抜粋文
2者間関係での逆の見方の大切さ


フォーリン・アフェアーズ・リポート2010年8月10日発売号

フォーリン・アフェアーズ・リポート2010年8月10日発売号


このエントリーは、R+さんから送っていただいた献本『フォーリン・アフェアーズ リポート2010 No.8』についてのレビューです。

「中国が何をしないか」のリストを3〜4分にわたって説明した(フォーリン・アフェアーズ・リポート2010 No.8、60P)


一体何のことかといえば、北朝鮮問題についてアメリカのシンクタンク会長と中国人民解放軍高官との会談での話。朝鮮半島での有事の時に、北朝鮮の同盟国として中国は、何をするのか。シビアな問いに対して中国軍の高官は、何をするかは明かせないが、何をしないかなら説明できると答え、やらないことリストを述べたという。


北朝鮮は、厄介かつ危険な隣人である。その厄介さ、危険さは、いよいよ現体制からの後継者が見えてきた段階に入って、さらに増しているのではないか。その証の一つが、韓国船の爆破だろう。


この事件が起こったのが、今年の3月末。当時の状況は、次のようなものだった。

北朝鮮が6者協議に復帰する可能性は高いと見られていた。中国は、交渉テーブルへの復帰を平壌に強く働きかけていたし、協議の再開に向けてさまざまなアイディアを出していた。ワシントンも一定の条件が満たされれば、交渉に復帰しても良いと考えることを示唆していた(前掲誌、58P)

にもかかわらずというか、だからこそというべきか。交渉再開に反対するグループが北朝鮮内部には確実に存在しており、その一派の動きを北朝鮮トップが抑えられなかったのだ。すなわちトップによる統制が効かなくなってきているのが、北朝鮮の現状なのだろう。

データセット

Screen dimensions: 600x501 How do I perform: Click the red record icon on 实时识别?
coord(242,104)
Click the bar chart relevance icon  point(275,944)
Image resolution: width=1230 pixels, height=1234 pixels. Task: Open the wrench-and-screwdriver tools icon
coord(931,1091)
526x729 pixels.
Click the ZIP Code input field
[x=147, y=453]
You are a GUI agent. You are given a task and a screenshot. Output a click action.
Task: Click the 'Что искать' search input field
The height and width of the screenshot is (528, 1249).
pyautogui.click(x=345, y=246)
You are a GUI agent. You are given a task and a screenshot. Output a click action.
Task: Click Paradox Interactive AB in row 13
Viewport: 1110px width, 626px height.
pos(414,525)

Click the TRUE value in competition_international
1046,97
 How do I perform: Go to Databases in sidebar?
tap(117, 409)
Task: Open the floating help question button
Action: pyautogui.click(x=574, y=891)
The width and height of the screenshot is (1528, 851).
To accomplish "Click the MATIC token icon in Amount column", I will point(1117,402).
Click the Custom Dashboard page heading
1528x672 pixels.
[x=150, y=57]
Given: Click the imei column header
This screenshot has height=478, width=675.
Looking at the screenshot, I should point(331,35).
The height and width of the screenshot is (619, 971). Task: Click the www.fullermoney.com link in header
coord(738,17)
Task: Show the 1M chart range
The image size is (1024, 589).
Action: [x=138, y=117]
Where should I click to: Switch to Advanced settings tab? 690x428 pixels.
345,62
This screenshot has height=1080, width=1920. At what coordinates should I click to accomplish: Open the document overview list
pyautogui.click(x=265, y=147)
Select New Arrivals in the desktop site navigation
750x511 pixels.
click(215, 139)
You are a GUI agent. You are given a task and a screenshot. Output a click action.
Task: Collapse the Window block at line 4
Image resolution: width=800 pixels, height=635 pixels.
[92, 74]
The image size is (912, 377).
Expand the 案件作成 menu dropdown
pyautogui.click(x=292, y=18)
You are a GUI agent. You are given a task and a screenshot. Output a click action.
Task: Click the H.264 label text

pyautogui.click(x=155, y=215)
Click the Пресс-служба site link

作業指示
上の抜粋文を、一字一句変えずに全文返すこと。

回答
2者間関係での逆の見方の大切さ


フォーリン・アフェアーズ・リポート2010年8月10日発売号

フォーリン・アフェアーズ・リポート2010年8月10日発売号


このエントリーは、R+さんから送っていただいた献本『フォーリン・アフェアーズ リポート2010 No.8』についてのレビューです。

「中国が何をしないか」のリストを3〜4分にわたって説明した(フォーリン・アフェアーズ・リポート2010 No.8、60P)


一体何のことかといえば、北朝鮮問題についてアメリカのシンクタンク会長と中国人民解放軍高官との会談での話。朝鮮半島での有事の時に、北朝鮮の同盟国として中国は、何をするのか。シビアな問いに対して中国軍の高官は、何をするかは明かせないが、何をしないかなら説明できると答え、やらないことリストを述べたという。


北朝鮮は、厄介かつ危険な隣人である。その厄介さ、危険さは、いよいよ現体制からの後継者が見えてきた段階に入って、さらに増しているのではないか。その証の一つが、韓国船の爆破だろう。


この事件が起こったのが、今年の3月末。当時の状況は、次のようなものだった。

北朝鮮が6者協議に復帰する可能性は高いと見られていた。中国は、交渉テーブルへの復帰を平壌に強く働きかけていたし、協議の再開に向けてさまざまなアイディアを出していた。ワシントンも一定の条件が満たされれば、交渉に復帰しても良いと考えることを示唆していた(前掲誌、58P)

にもかかわらずというか、だからこそというべきか。交渉再開に反対するグループが北朝鮮内部には確実に存在しており、その一派の動きを北朝鮮トップが抑えられなかったのだ。すなわちトップによる統制が効かなくなってきているのが、北朝鮮の現状なのだろう。